● EXERCISES:
1 > List every abbreviation that appears in the opening post of the Mumsnet thread about the step daughter, as written there.
2 > According to the opening post of the Mumsnet thread about the step daughter, how does the poster know that the step daughter reports what is said at home to her mother? Answer in one to three sentences.
3 > Continue the Mumsnet thread about the step daughter from the point where it stops.

##### SOURCE PASSAGE #####

Share your dilemmas and get honest opinions from other Mumsnetters.

Step daughter is telling her mum lies about our life

28 replies

Weddingplanningandlovingit · 27/06/2018 19:05

My step daughter to be reports everything that is said in our home back to her mum. I know this as SS tells us. Not only this, she makes up arguments that we haven’t had, making DP’s ex very happy (again from SS). She’s a teenager and I’ve been with her dad for four years. I wasn’t the OW, they were separated when we met. AIBU to challenge her on this?

OP posts:
kateandme · 27/06/2018 20:57

then maybe it is time to lay it all out.and play it by ear with her reaction.
start with sitting down an telling her this isn't about telling anoyone off or making an argument.but about wanting to no why she felt the need to say these things and what can you do to move thing forward and get to a better place with eachother.

##### DATA SECTION #####

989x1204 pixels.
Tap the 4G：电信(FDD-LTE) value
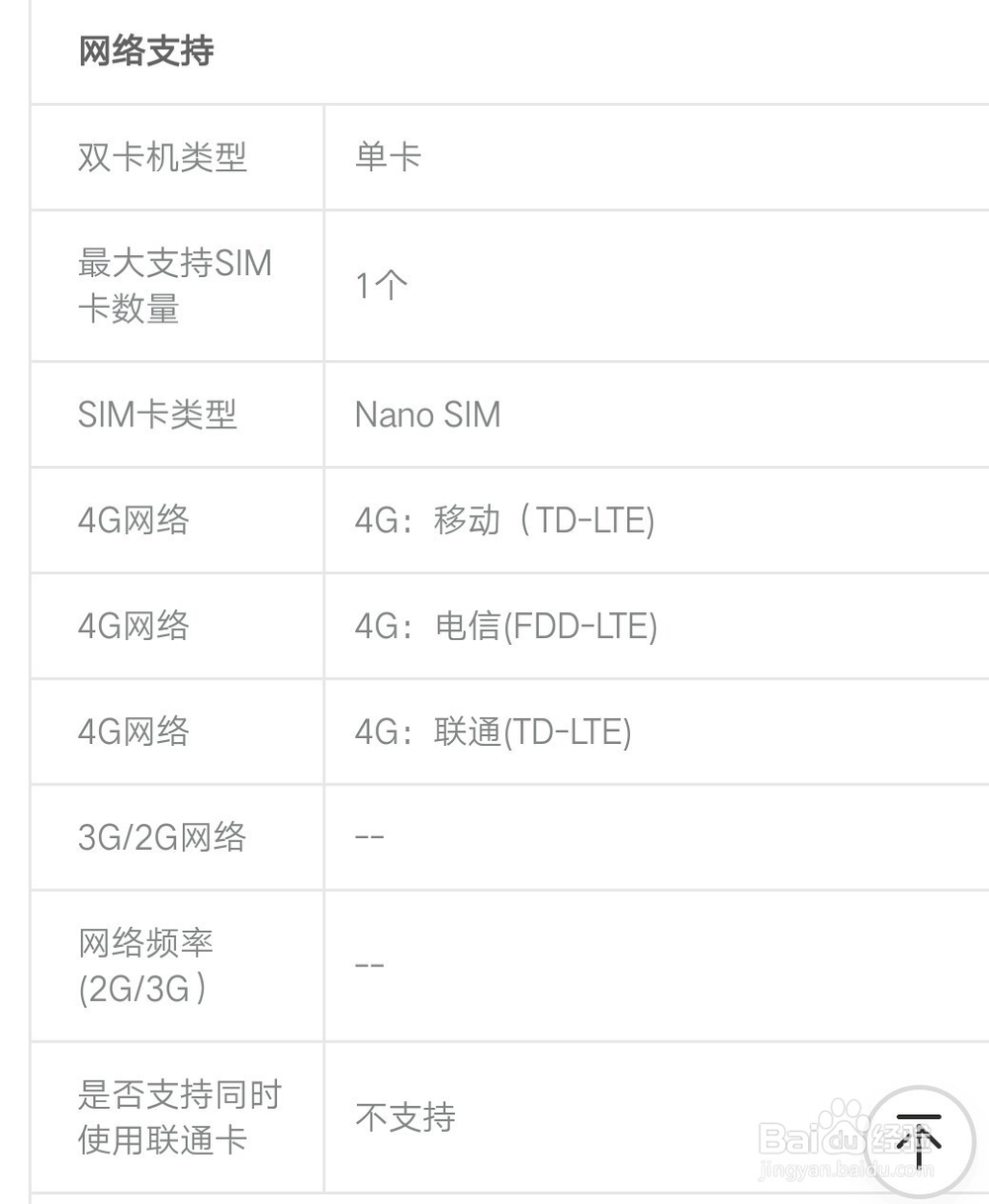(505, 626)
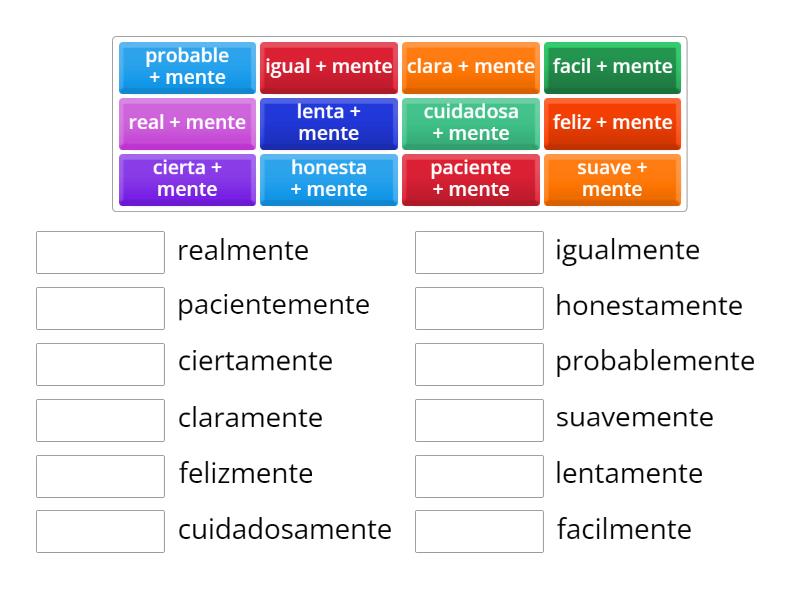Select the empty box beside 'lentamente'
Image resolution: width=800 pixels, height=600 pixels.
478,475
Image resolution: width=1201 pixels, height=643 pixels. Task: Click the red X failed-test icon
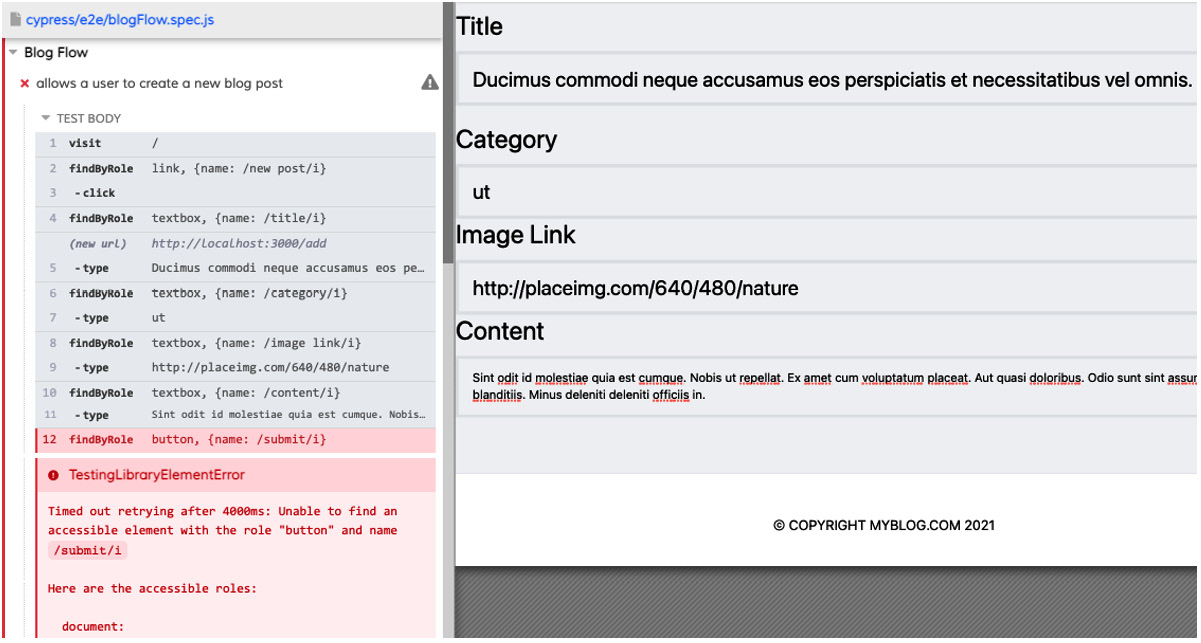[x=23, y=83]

#####
##### DATA SECTION #####

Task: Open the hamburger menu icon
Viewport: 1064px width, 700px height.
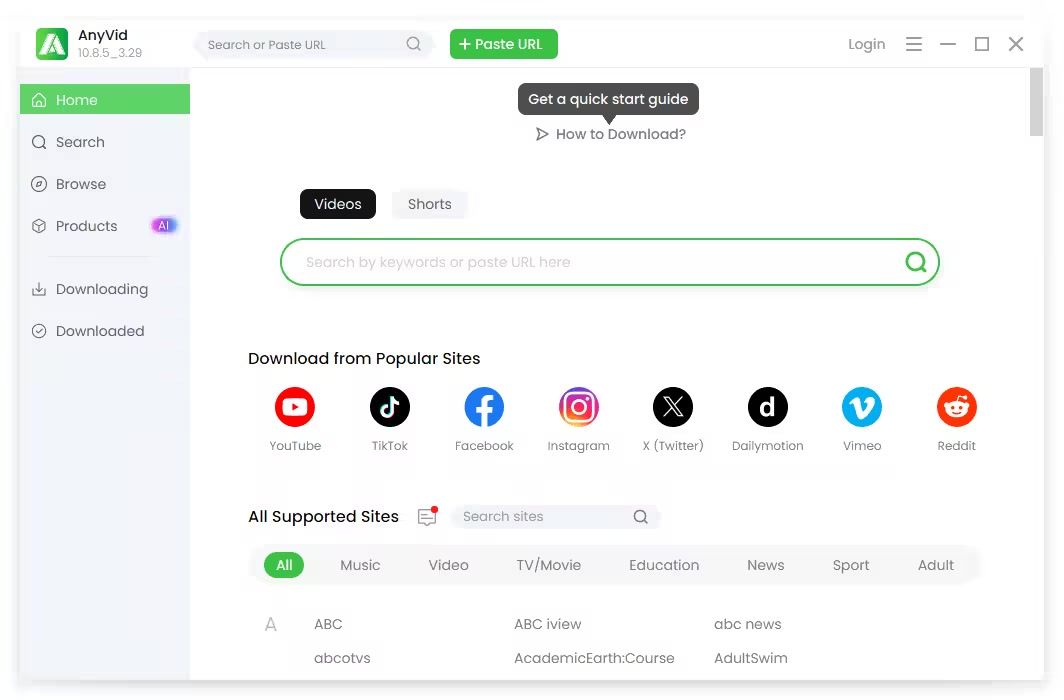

#####

● ANSWERS FOR THE TASKS:
1 > SS, DP, OW, AIBU

2 > The poster knows because SS tells them. SS is also the source for the claim that the step daughter invents arguments that never happened, which makes DP's ex very happy.

3 >
don't make it so your having a go at what she is doing.and more on what is she feeling and whats missing that you aren't perhaps giving her.
my auntie once wrote it all down on a letter to my teen cousin.and put it outside her door with a note and some chocs saying "Hopefully these yummy chocolate will ease the nature of this note luv"

Missingstreetlife · 27/06/2018 21:57

Explain to boy that his sister is finding it difficult and she will settle down. Does he think mum believes every word? Can she have more time alone with dad? Try to ignore it, what are you doing that mum can't know about? It's irritating but part of situation you are in.

YummySushi · 05/07/2018 23:10

Came to this post from another post of yours. This sounds very difficult to handle .. I disagree with people telling you that you should take the high road as if it’s easy .. I can see you are struggling.

I would say don’t confront her or do anything without ur dp knowing what you will do /did. But if he isn’t able to do something about it, then write down some bullet points of what you want to get out of a small chat with her ( I know you might feel negative and sensitive ) and agree with your partner on those points . Go to speak to her in the presence of her brother .

Maybe don’t get Dp directly involved as it will make her feel angry if he takes ur side no matter how right that is.

But in general , let ur dp lay the boundaries for the future.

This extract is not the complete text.